Dr. Suzie Sheehy
Focusing on Gender because that is what Dr Sheehy knows most about…
But Diversity is far broader than gender!
Athena Swan: Oxford physics department holds a silver award (Data from 2014/2015). The department also holds the Institute of Physics Juno Champion Status
The above figure shows the percentage of females in the Oxford Physics Department at various stages of their career compared with similar UK institutions. Data are for 2012/13 from HESA. Staff categories are determined by HESA entries: “Fixed-term staff” roughly equates to junior postdocs; “Permanent staff” roughly equates to lecturer/reader/professor
Biases – don’t pretend they don’t exist
1. Prove-it-Again. Two-thirds of the women interviewed, and two-thirds of the women surveyed, reported having to prove themselves over and over again – their successes discounted, their expertise questioned.
2. The Tightrope. Women need to behave in masculine ways in order to be seen as competent—but women are expected to be feminine.
3. The Maternal Wall. When professional women have children, they often find themselves running into a wall: their commitment and competence are questioned, and opportunities start drying up.

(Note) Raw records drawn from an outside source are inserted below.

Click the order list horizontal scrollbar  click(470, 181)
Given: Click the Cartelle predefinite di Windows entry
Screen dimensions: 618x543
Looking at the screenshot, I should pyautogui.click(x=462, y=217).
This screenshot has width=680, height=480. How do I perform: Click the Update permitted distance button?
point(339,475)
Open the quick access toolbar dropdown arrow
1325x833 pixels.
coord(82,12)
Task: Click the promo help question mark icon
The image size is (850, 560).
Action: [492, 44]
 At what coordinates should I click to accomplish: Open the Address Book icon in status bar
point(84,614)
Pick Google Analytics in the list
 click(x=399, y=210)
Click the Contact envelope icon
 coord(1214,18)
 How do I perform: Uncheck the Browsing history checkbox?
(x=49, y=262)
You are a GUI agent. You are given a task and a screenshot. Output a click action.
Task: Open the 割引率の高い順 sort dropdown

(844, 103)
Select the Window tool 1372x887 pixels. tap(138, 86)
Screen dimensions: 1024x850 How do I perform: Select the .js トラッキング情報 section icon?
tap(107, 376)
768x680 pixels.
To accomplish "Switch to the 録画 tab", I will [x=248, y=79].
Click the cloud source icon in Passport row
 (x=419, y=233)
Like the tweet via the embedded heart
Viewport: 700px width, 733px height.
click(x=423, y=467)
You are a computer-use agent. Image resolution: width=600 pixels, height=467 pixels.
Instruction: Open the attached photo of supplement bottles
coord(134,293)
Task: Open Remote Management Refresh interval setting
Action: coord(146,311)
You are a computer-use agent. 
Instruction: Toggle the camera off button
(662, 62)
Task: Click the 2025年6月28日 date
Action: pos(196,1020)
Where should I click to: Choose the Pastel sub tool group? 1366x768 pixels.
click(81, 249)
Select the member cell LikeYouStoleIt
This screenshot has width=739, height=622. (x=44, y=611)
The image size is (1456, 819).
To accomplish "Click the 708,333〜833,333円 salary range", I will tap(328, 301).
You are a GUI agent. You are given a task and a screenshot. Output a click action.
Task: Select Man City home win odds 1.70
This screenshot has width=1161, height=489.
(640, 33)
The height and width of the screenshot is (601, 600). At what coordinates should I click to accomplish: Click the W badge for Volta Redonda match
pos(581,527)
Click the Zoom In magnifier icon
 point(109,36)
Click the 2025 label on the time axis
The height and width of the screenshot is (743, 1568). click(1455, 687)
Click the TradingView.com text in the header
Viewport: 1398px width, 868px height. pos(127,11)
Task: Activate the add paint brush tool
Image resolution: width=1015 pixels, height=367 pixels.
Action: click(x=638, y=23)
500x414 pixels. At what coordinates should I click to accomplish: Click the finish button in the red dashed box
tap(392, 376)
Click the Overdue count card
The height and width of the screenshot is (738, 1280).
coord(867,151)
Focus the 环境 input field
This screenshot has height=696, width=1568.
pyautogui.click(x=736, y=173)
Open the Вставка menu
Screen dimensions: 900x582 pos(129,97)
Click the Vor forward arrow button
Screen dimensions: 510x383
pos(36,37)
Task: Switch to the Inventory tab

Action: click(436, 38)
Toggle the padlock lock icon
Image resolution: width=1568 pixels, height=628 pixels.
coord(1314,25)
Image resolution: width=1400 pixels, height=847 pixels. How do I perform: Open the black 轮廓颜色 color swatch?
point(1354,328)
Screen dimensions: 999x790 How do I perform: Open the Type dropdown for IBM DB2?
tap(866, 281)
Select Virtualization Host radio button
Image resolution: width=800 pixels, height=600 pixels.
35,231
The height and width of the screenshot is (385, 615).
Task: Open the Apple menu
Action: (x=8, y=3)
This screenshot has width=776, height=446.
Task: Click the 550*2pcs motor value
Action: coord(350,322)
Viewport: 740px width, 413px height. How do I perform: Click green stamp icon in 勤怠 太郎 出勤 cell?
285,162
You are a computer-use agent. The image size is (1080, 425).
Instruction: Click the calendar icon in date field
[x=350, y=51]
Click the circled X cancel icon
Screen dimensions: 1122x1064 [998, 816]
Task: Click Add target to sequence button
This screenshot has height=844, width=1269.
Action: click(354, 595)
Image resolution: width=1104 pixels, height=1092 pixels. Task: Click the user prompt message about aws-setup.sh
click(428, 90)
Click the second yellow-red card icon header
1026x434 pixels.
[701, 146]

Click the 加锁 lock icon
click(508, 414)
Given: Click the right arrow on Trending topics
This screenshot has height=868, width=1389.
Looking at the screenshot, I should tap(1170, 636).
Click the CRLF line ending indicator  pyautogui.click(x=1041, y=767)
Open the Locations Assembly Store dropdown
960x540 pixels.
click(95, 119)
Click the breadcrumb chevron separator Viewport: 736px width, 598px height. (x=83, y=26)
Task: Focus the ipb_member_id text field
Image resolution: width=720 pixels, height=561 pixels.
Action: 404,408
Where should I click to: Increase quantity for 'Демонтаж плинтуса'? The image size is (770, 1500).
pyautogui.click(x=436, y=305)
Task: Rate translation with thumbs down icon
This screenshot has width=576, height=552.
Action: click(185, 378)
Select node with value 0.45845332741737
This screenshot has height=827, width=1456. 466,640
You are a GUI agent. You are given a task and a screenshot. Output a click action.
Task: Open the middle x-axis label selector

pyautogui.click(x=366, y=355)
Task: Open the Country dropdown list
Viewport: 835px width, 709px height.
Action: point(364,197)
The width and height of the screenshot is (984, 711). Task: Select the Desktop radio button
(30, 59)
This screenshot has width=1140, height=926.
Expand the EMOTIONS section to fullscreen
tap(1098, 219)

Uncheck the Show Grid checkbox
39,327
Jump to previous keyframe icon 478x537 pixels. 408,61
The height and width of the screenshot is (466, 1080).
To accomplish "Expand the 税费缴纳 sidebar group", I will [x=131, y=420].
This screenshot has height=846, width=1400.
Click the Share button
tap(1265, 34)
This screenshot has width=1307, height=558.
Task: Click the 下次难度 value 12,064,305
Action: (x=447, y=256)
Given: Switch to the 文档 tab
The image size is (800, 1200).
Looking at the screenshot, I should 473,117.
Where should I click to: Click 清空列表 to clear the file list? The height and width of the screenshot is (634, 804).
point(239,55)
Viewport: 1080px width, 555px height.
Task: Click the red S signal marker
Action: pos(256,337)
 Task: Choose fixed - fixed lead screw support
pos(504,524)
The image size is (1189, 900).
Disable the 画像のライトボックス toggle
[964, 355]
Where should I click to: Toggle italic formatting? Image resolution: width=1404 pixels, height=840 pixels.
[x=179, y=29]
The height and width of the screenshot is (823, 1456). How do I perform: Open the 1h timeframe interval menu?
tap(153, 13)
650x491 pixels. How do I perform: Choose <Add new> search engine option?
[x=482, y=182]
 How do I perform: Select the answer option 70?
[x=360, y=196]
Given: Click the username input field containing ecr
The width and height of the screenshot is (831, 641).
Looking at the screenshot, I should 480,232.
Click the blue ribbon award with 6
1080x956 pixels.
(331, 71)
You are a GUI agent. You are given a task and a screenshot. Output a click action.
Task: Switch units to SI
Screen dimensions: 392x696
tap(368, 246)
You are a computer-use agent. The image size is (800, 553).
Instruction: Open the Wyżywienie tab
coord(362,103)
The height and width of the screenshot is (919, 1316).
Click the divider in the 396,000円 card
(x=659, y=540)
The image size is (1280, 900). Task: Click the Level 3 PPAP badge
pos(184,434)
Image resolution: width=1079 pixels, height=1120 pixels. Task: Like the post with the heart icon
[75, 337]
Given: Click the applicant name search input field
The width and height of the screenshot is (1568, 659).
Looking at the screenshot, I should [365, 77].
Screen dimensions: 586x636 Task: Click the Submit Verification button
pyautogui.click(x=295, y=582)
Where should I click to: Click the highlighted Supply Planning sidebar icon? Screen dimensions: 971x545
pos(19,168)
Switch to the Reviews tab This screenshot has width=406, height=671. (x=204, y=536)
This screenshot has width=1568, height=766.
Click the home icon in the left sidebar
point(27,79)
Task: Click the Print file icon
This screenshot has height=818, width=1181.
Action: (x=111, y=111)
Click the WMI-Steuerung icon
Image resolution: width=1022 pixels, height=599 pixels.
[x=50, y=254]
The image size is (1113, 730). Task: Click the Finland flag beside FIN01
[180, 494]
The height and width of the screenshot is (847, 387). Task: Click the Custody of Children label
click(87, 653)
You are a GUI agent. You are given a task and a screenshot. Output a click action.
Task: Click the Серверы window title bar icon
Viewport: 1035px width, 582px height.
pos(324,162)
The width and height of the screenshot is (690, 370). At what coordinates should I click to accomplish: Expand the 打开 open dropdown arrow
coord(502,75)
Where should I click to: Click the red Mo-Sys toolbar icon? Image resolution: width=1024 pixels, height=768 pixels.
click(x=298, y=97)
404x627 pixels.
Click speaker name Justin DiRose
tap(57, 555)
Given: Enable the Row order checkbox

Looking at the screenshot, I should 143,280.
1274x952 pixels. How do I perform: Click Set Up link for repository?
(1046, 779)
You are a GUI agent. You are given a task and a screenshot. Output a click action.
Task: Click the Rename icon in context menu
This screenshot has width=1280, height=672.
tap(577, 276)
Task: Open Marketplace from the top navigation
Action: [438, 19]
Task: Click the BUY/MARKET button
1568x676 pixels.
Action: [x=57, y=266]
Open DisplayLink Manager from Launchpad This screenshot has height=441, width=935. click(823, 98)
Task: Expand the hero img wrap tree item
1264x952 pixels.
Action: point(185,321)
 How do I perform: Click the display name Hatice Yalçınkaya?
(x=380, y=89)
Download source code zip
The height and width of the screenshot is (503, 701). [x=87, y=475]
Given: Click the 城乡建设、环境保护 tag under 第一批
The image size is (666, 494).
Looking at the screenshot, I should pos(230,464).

4. Tug-of-War. Studies show that women who have encountered discrimination early in their careers often distance themselves from other women.
5. Isolation: ‘Oh, she’s going to be the only black person/woman there… just don’t invite her, she won’t feel comfortable.’
Percent of US women in STEM who report …
Small positives, which were big battles…
‘Anti-harassment policy’ instigated at major conferences in Dr. Sheehy’s field. (Took 2 years)
Change of acronym from ‘FFAG’ (offensive) to ‘FFA’. (Took 11 years)
The advice Dr Sheehy would give an aspiring female physicist… (Things that have helped her…)
“• It’s not your job to be an expert on gender. It’s your job to be an expert in physics. But learning more about the topic will allow you to see what is ‘you’ and what is ‘society/bias’. (Recommend: books by Cordelia Fine and Lise Eliot)
• It’s OK to disengage with ‘women in physics’. I’ve had periods of being involved and periods of being disengaged. Don’t try to be superwoman.
• Build a good support network. Mentors, supporters, friends, family.
• Share experiences (if you can) and ask (male) colleagues to be involved in handling situations.
• Work on ‘standard responses’ to instances of bias/sexism to help you curb it in the moment.
• Take holidays. Look after your mental and physical health. Encourage others around you to do the same.”
Tips for Engaging with Female Academic Physicists (sorry for the cynicism… but all of these have happened…)
“I need a female speaker to encourage girls in physics. Please let me know when you’re available in the next 2 years…”
“Please thank the lovely ladies for coming to visit today…”
“My students are doing an assignment where they have been asked to ‘reach out’ via email/twitter to female physicists to interview them”
“You’re such a great role model, you’re a physicist AND you’re feminine and a nice/normal person!”
“Your work is inspirational, so tell us, what’s it like being a woman in physics?”